• _YOUR GOAL_:
The response should consist of every record, reproduced exactly.

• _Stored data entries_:
● ● ● ● ●
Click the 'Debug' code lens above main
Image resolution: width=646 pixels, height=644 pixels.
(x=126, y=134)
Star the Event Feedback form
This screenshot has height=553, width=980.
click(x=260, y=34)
● ● ● ● ●
• _REPLY TO THE TASK_:
Click the 'Debug' code lens above main
Image resolution: width=646 pixels, height=644 pixels.
(x=126, y=134)
Star the Event Feedback form
This screenshot has height=553, width=980.
click(x=260, y=34)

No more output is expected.